St. Patrick's Institution
- Location: North Circular Road, Phibsborough, Dublin, Ireland; 53°21′42″N 6°16′13″W﻿ / ﻿53.3618°N 6.2702°W;
- Status: closed
- Security class: Medium security
- Capacity: 217
- Population: 221 (2009)
- Opened: 1850; 176 years ago
- Closed: 2013
- Managed by: Irish Prison Service

= St. Patrick's Institution =

Former prison for young offenders in Dublin, Ireland (1850–2013)

St. Patrick's Institution, North Circular Road, Dublin 7, was an Irish penal facility for 16- to 21-year-old males. It had a capacity of 217 beds and had an average inmate population of 221 in 2009. It was a closed, medium security prison.

==History==
It was opened in 1956 when inmates from the borstal located in Clonmel, County Tipperary were transferred there. Prior to this, the facility had functioned as the female section of Mountjoy Prison from its opening in 1850. Although situated within the Mountjoy Prison Complex, it was administered as a completely separate facility.

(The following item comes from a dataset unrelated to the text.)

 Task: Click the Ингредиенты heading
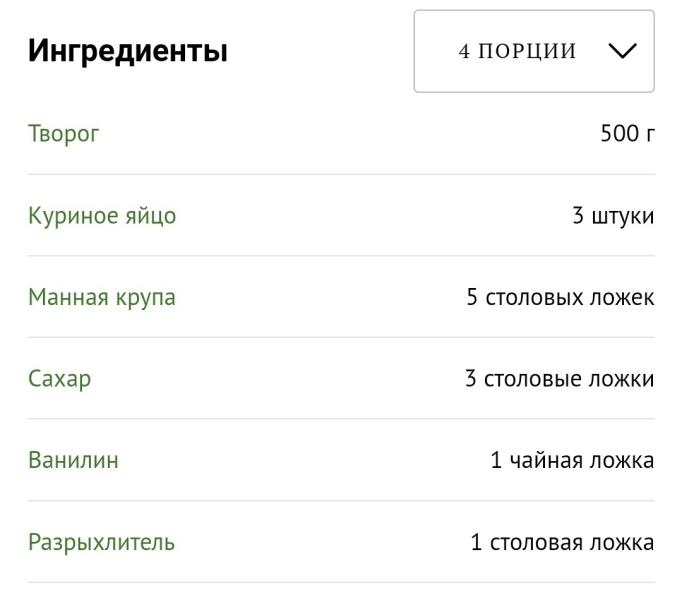pos(128,51)
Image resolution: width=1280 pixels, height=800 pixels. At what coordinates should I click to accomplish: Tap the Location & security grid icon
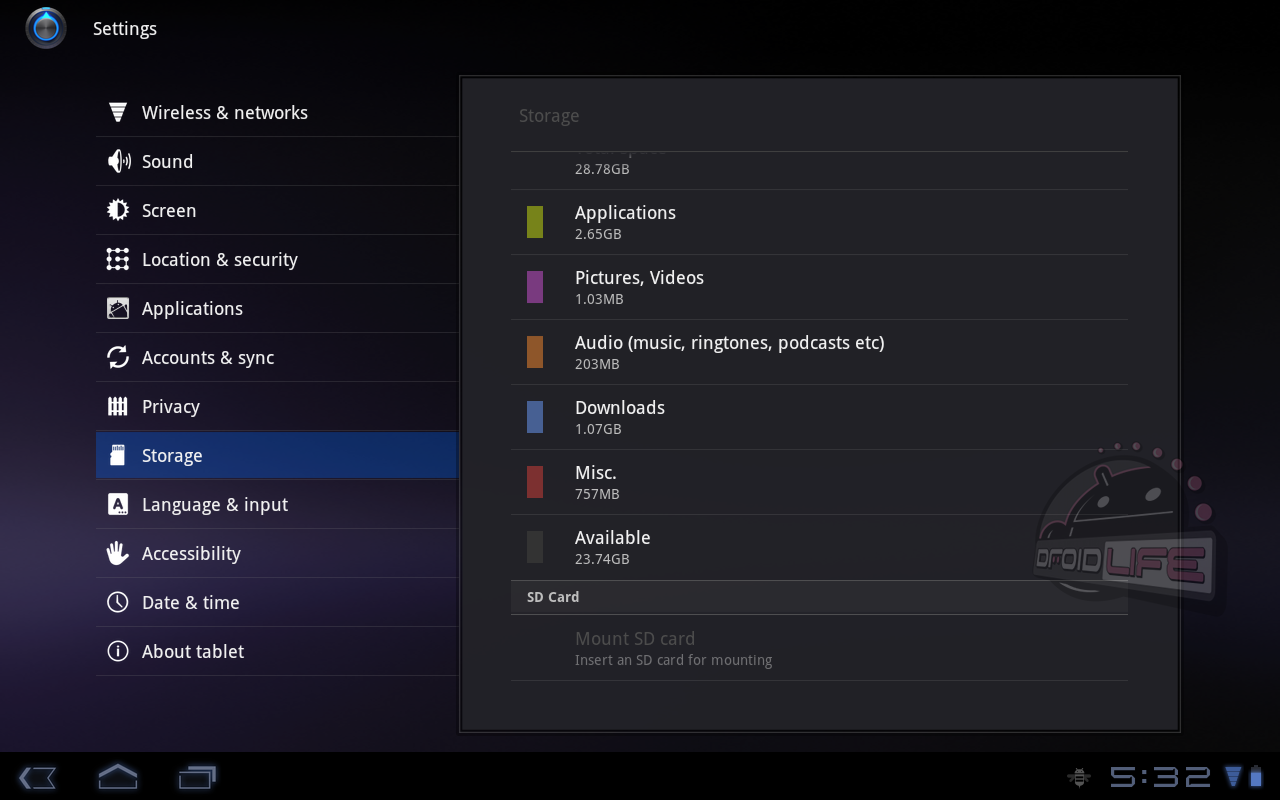pyautogui.click(x=118, y=259)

An education unit was built in the last 20 years. In 2002 a new unit to cater for boys aged between fourteen and sixteen years was built but up until 2004 this had not been used.

==Abuse==
A report on St. Patrick's Institution released on 16 October 2012 found a culture of human rights abuse.

==Closure==
It was announced on 1 July 2013 that St. Patrick's Institution was to close. On 7 April 2017, the last remaining wing of the Institution was closed. It has since been amalgamated into the Mountjoy Prison Complex and is known as Mountjoy West.